Розанов, безусловно, прав, когда говорит о «темных лучах в христианстве». А последовательная мысль продолжает: темные лучи в христианстве составляют его сущность, без них оно — пустое место, розовая водица морализирующего протестантства. Что же тогда делать миру? Отречься от себя, от жизни, ото всего, чтобы приобрести «жемчужину царствия небесного»? А чтобы быть последовательным и до конца довести свои выводы, всем уйти из мира, стать девственниками, нестяжательными, наконец, запоститься до смерти… Но ведь то — намеренное коллективное самоубийство! Если весь мир превратится в монастырь, если прекратится рождаемость, то зачем тогда какое бы то ни было творчество? Всё будет стремиться к одной точке — к смерти, и чем скорее, тем лучше… Итак, ясно одно: мы живем и любим мир, радуемся ему, производим товары, создаем ценности, творим и оставляем после себя потомство только потому, что мы плохие христиане, не умеющие и не смеющие полностью отдаться христианскому учению и осуществить до конца призыв Христа: отречься от мира, от ближних, от самих себя и пойти за Христом. Если же мы захотим и сможем этот идеал осуществить во всей его полноте, — человечество должно перестать существовать. И опять-таки прав Розанов, говоря, что только потому, что мы плохие христиане, самосожжения и самозакапывания, запощевание, и вообще самоубийства мгновенные, в экстатической возбужденности или методом медленной, но неуклонной аскезы, являются редкими исключениями, которые ужасают человечество, вызывая речи о психической невменяемости решившихся на это дело людей. Однако то, что мы считаем сумасшествием, оказывается сутью проповеди Христа. И апостол Павел подтверждает это, говоря, что мудрость учения Христова «для эллинов — соблазн, для иудеев — безумие». Верно. И эллины, и иудеи, да и вообще все люди, за самыми редчайшими исключениями, хотят жить. Несмотря на все трудности, печали, болезни и воздыхания, они все-таки хотят жить. И если они часто призывают смерть, как избавительницу, то всё же большинство, подавляющее большинство встречает ее приход, как старик в известной сказке, который стал просить ее помочь ему поднять вязанку дров… Разве только невыносимые физические мучения заставляют человека желать смерти и радоваться ее приближению. Да и то, пожалуй, не всегда. Мы ведь так мало знаем о последних минутах жизни людей, оказавшихся в таком безвыходном состоянии.

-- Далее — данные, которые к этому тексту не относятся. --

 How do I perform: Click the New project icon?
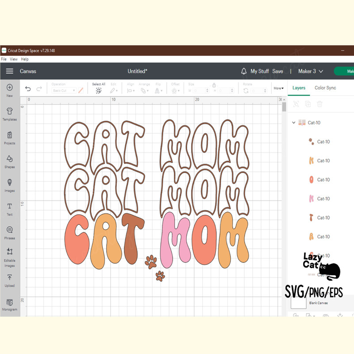(x=10, y=88)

Маленькое отступление. Когда на моих глазах умирала и умерла моя Мама, и я был свидетелем этого конца, то этот вечер 18.1.1935 года навсегда запечатлелся в моей памяти. Эти немногие часы потрясли меня до основания и раз навсегда изменили все мое внутреннее существо до неузнаваемости. Настолько изменили, что это сказывалось во всем моем поведении, так что многие спрашивали меня (не зная о постигшей меня утрате) значительно позже, что такое со мной произошло, отчего я стал совсем другим? И если впоследствии боль и горечь как бы затихли, рана зарубцевалась, я живу, мыслю, работаю как будто по-прежнему, то внутри всё цело, всё больно, все грустно так же, как и в тот тяжелый день. И стоит только вспомнить — все оживает до мельчайших подробностей, а как задумаешься — невыносимый ужас и смертная тоска сжимает сердце и леденит мысль. Последнее с годами бывает реже, но действует, пожалуй, еще сильнее, чем тогда, при событии…


И вот я думаю: как мало мы знаем не только о смерти, но даже о предсмертных часах людей. Меня и раньше интересовали эти моменты, а после смерти Мамы они то и дело неотступно занимают мои мысли. Что чувствовали, о чем мыслили, что говорили люди в последний день, в последние часы и минуты своей жизни? А особенно великие люди, те, к которым мы привыкли присматриваться и прислушиваться при их жизни! Ведь если в жизни они могли иногда лицемерить, лукавить, надевать маски из тех или иных соображений, то в такой момент они, конечно, были предельно искренни. Здесь было невозможно и не нужно лгать…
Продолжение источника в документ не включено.